:: EXERCISE DIRECTIONS ::
A faithful, complete copy of the entries is the sole expected answer.

*-*-*

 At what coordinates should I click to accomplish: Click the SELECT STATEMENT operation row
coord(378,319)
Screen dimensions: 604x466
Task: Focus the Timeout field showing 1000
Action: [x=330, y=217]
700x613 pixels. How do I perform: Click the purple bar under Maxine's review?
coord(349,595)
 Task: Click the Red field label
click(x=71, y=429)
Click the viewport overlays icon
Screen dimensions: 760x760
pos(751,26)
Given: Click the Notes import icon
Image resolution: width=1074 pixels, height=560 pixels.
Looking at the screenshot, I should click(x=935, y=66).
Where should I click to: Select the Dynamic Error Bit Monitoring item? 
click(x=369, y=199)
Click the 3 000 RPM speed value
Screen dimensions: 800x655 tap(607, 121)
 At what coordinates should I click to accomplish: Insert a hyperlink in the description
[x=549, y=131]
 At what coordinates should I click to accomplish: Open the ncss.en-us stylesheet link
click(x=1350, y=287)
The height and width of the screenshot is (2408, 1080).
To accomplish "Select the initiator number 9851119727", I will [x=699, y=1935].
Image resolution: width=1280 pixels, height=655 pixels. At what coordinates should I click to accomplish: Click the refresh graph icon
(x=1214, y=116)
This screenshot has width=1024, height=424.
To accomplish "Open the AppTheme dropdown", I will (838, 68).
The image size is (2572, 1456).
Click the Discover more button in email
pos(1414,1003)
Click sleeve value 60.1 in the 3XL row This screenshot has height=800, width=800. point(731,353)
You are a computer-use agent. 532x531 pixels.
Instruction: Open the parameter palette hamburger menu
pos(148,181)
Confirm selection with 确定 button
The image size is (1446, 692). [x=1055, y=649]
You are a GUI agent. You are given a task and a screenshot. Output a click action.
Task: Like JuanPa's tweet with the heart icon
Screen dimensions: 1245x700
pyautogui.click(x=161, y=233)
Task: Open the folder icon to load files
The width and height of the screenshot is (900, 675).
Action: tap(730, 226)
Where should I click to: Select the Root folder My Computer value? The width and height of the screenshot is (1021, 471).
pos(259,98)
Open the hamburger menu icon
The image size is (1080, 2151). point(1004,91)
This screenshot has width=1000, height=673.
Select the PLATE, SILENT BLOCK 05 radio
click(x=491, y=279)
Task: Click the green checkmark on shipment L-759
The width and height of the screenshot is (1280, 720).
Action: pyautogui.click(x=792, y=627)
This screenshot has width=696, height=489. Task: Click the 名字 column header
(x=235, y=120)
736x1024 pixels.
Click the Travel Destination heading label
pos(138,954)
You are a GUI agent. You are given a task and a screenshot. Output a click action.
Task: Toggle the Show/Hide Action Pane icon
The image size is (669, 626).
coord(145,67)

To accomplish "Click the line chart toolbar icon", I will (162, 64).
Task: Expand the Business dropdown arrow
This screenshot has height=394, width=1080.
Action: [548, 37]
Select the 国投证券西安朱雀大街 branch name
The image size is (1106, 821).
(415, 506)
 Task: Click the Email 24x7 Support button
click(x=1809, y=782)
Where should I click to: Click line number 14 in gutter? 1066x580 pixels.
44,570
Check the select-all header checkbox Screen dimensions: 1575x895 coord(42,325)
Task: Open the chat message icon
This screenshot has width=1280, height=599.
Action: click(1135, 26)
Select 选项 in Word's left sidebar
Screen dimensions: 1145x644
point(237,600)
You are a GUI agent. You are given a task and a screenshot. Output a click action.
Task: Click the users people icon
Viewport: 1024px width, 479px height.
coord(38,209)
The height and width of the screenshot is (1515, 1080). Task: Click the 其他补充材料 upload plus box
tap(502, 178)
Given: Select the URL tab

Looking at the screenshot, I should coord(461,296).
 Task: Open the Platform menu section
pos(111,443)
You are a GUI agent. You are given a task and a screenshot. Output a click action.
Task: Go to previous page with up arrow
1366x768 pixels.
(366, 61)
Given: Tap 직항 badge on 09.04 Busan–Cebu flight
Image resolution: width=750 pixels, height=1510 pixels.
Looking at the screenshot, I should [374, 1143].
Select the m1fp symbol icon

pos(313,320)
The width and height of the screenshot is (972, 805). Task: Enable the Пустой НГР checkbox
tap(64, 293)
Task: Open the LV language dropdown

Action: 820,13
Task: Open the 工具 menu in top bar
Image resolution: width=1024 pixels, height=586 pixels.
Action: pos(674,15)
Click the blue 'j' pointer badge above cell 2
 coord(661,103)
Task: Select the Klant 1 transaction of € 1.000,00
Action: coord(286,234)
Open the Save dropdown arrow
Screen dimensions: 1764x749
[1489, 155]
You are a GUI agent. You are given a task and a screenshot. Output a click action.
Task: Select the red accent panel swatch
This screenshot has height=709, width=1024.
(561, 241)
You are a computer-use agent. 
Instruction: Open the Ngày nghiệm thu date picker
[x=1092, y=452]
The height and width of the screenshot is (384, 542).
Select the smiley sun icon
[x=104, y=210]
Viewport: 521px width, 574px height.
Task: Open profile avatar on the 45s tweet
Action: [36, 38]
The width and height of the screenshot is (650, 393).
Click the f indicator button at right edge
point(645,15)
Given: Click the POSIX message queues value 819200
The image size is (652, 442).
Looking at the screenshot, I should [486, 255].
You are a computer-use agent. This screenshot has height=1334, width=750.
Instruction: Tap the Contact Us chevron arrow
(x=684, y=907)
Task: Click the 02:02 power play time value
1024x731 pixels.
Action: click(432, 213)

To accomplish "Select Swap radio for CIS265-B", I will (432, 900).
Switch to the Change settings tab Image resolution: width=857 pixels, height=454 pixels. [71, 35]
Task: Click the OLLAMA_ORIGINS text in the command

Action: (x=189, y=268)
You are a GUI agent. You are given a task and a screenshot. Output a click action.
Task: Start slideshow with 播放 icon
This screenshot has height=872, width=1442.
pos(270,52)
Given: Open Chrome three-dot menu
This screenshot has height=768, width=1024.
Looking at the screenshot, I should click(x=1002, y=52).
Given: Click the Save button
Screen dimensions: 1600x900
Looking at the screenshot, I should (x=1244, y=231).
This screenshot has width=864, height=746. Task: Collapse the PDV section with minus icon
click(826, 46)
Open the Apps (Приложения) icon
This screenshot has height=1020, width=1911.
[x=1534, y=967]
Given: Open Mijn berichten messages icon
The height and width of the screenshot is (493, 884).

*-*-*

:: EXERCISE RESULT ::
 At what coordinates should I click to accomplish: Click the SELECT STATEMENT operation row
coord(378,319)
Screen dimensions: 604x466
Task: Focus the Timeout field showing 1000
Action: [x=330, y=217]
700x613 pixels. How do I perform: Click the purple bar under Maxine's review?
coord(349,595)
 Task: Click the Red field label
click(x=71, y=429)
Click the viewport overlays icon
Screen dimensions: 760x760
pos(751,26)
Given: Click the Notes import icon
Image resolution: width=1074 pixels, height=560 pixels.
Looking at the screenshot, I should click(x=935, y=66).
Where should I click to: Select the Dynamic Error Bit Monitoring item? 
click(x=369, y=199)
Click the 3 000 RPM speed value
Screen dimensions: 800x655 tap(607, 121)
 At what coordinates should I click to accomplish: Insert a hyperlink in the description
[x=549, y=131]
 At what coordinates should I click to accomplish: Open the ncss.en-us stylesheet link
click(x=1350, y=287)
The height and width of the screenshot is (2408, 1080).
To accomplish "Select the initiator number 9851119727", I will [x=699, y=1935].
Image resolution: width=1280 pixels, height=655 pixels. At what coordinates should I click to accomplish: Click the refresh graph icon
(x=1214, y=116)
This screenshot has width=1024, height=424.
To accomplish "Open the AppTheme dropdown", I will (838, 68).
The image size is (2572, 1456).
Click the Discover more button in email
pos(1414,1003)
Click sleeve value 60.1 in the 3XL row This screenshot has height=800, width=800. point(731,353)
You are a computer-use agent. 532x531 pixels.
Instruction: Open the parameter palette hamburger menu
pos(148,181)
Confirm selection with 确定 button
The image size is (1446, 692). [x=1055, y=649]
You are a GUI agent. You are given a task and a screenshot. Output a click action.
Task: Like JuanPa's tweet with the heart icon
Screen dimensions: 1245x700
pyautogui.click(x=161, y=233)
Task: Open the folder icon to load files
The width and height of the screenshot is (900, 675).
Action: tap(730, 226)
Where should I click to: Select the Root folder My Computer value? The width and height of the screenshot is (1021, 471).
pos(259,98)
Open the hamburger menu icon
The image size is (1080, 2151). point(1004,91)
This screenshot has width=1000, height=673.
Select the PLATE, SILENT BLOCK 05 radio
click(x=491, y=279)
Task: Click the green checkmark on shipment L-759
The width and height of the screenshot is (1280, 720).
Action: pyautogui.click(x=792, y=627)
This screenshot has width=696, height=489. Task: Click the 名字 column header
(x=235, y=120)
736x1024 pixels.
Click the Travel Destination heading label
pos(138,954)
You are a GUI agent. You are given a task and a screenshot. Output a click action.
Task: Toggle the Show/Hide Action Pane icon
The image size is (669, 626).
coord(145,67)

To accomplish "Click the line chart toolbar icon", I will (162, 64).
Task: Expand the Business dropdown arrow
This screenshot has height=394, width=1080.
Action: [548, 37]
Select the 国投证券西安朱雀大街 branch name
The image size is (1106, 821).
(415, 506)
 Task: Click the Email 24x7 Support button
click(x=1809, y=782)
Where should I click to: Click line number 14 in gutter? 1066x580 pixels.
44,570
Check the select-all header checkbox Screen dimensions: 1575x895 coord(42,325)
Task: Open the chat message icon
This screenshot has width=1280, height=599.
Action: click(1135, 26)
Select 选项 in Word's left sidebar
Screen dimensions: 1145x644
point(237,600)
You are a GUI agent. You are given a task and a screenshot. Output a click action.
Task: Click the users people icon
Viewport: 1024px width, 479px height.
coord(38,209)
The height and width of the screenshot is (1515, 1080). Task: Click the 其他补充材料 upload plus box
tap(502, 178)
Given: Select the URL tab

Looking at the screenshot, I should coord(461,296).
 Task: Open the Platform menu section
pos(111,443)
You are a GUI agent. You are given a task and a screenshot. Output a click action.
Task: Go to previous page with up arrow
1366x768 pixels.
(366, 61)
Given: Tap 직항 badge on 09.04 Busan–Cebu flight
Image resolution: width=750 pixels, height=1510 pixels.
Looking at the screenshot, I should [374, 1143].
Select the m1fp symbol icon

pos(313,320)
The width and height of the screenshot is (972, 805). Task: Enable the Пустой НГР checkbox
tap(64, 293)
Task: Open the LV language dropdown

Action: 820,13
Task: Open the 工具 menu in top bar
Image resolution: width=1024 pixels, height=586 pixels.
Action: pos(674,15)
Click the blue 'j' pointer badge above cell 2
 coord(661,103)
Task: Select the Klant 1 transaction of € 1.000,00
Action: coord(286,234)
Open the Save dropdown arrow
Screen dimensions: 1764x749
[1489, 155]
You are a GUI agent. You are given a task and a screenshot. Output a click action.
Task: Select the red accent panel swatch
This screenshot has height=709, width=1024.
(561, 241)
You are a computer-use agent. 
Instruction: Open the Ngày nghiệm thu date picker
[x=1092, y=452]
The height and width of the screenshot is (384, 542).
Select the smiley sun icon
[x=104, y=210]
Viewport: 521px width, 574px height.
Task: Open profile avatar on the 45s tweet
Action: [36, 38]
The width and height of the screenshot is (650, 393).
Click the f indicator button at right edge
point(645,15)
Given: Click the POSIX message queues value 819200
The image size is (652, 442).
Looking at the screenshot, I should [486, 255].
You are a computer-use agent. This screenshot has height=1334, width=750.
Instruction: Tap the Contact Us chevron arrow
(x=684, y=907)
Task: Click the 02:02 power play time value
1024x731 pixels.
Action: click(432, 213)

To accomplish "Select Swap radio for CIS265-B", I will (432, 900).
Switch to the Change settings tab Image resolution: width=857 pixels, height=454 pixels. [71, 35]
Task: Click the OLLAMA_ORIGINS text in the command

Action: (x=189, y=268)
You are a GUI agent. You are given a task and a screenshot. Output a click action.
Task: Start slideshow with 播放 icon
This screenshot has height=872, width=1442.
pos(270,52)
Given: Open Chrome three-dot menu
This screenshot has height=768, width=1024.
Looking at the screenshot, I should click(x=1002, y=52).
Given: Click the Save button
Screen dimensions: 1600x900
Looking at the screenshot, I should (x=1244, y=231).
This screenshot has width=864, height=746. Task: Collapse the PDV section with minus icon
click(826, 46)
Open the Apps (Приложения) icon
This screenshot has height=1020, width=1911.
[x=1534, y=967]
Given: Open Mijn berichten messages icon
The height and width of the screenshot is (493, 884).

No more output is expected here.